The first of those ideas is that God’s rule extends over nations as well as individuals. When the Lord Jesus distinguished the things of God from the things of Caesar, he was teaching that Caesar’s writ is limited. The deepest, sturdiest taproot of American convictions about limited government and religious freedom, then, is Matthew 22:21, not Locke’s Two Treatises of Civil Government. Catholic integralists, post-liberals, and progressive secularists, please take note.


The second foundational idea crucial to the Declaration whose quincentenary we celebrate is that we are creations — neither congealed stardust nor walking algorithms — whose creator endowed us with the intellectual, spiritual, and moral capacities to govern ourselves.

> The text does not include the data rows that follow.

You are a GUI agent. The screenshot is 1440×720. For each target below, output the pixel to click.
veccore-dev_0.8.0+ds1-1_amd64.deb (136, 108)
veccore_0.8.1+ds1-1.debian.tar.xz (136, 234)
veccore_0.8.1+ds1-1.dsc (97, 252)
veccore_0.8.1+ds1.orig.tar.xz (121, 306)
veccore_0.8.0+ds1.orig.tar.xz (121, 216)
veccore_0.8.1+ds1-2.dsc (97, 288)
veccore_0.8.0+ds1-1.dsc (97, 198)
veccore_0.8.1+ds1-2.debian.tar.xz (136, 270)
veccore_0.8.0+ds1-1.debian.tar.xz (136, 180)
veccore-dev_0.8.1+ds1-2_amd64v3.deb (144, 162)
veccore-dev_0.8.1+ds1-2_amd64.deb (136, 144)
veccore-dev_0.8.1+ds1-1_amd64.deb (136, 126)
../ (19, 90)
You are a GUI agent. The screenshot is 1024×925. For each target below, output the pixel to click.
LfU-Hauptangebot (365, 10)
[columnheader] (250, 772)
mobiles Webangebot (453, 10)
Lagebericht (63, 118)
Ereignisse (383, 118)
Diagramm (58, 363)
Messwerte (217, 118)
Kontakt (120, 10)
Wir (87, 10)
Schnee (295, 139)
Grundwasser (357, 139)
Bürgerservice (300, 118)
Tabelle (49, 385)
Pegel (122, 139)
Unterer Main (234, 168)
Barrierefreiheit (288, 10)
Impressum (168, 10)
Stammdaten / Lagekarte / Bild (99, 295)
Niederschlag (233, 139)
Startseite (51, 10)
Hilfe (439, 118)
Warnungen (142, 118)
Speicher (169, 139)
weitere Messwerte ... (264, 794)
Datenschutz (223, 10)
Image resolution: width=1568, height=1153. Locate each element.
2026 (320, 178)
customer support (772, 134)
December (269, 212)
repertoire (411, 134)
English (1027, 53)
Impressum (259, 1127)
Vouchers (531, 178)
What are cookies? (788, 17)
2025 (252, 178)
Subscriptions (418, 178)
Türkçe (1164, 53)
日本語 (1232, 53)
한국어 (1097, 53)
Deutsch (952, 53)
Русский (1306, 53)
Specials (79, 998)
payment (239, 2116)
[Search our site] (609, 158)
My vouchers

Listen to the stirring first movement of Randall Thompson’s “Testament of Freedom,” ponder its Jeffersonian text (“The God who gave us life gave us liberty at the same time; the hand of force may destroy them but cannot disjoin them.”), and spend a few moments on the Glorious Fourth reflecting on whether other “hands of force” are at work within our nation today, threatening destruction. (I, for one, think of the vulgar falsehoods of social media blatherskites and antisemitic podcasters in precisely those terms).


Because we have the God-given capacity to be self-governing, just governance is by the consent of the governed: “we the people” have a right to be heard by the governors in matters touching the common good. Moreover, “the people” have within them an instinct for justice that must be nurtured by a vibrant public moral culture: the cultural air we breathe should reflect the built-in truths about the human person we can know by reason (and, Catholics would insist, by revelation). Those are the third and fourth foundational ideas that form the roots of the American liberty tree.


Taken together, the truths explicitly claimed or implied by the Declaration of Independence are summed up in this master truth: only a virtuous people can live freedom so that individuals flourish in a society of solidarity. Only a virtuous people can live freedom such that liberty, decayed into license, does not corrupt the institutions of freedom so that those institutions collapse into tyranny.   


The claim the American Founders made two hundred fifty years ago was not that free government was inevitable. The claim was that free government was possible. And as Dr. Franklin reminded Mrs. Powel, that possibility would be tested, time and again. It is surely being tested today. So as we thank God for the gift of the United States, let us remind ourselves and each other that freedom is not license and that freedom is never free.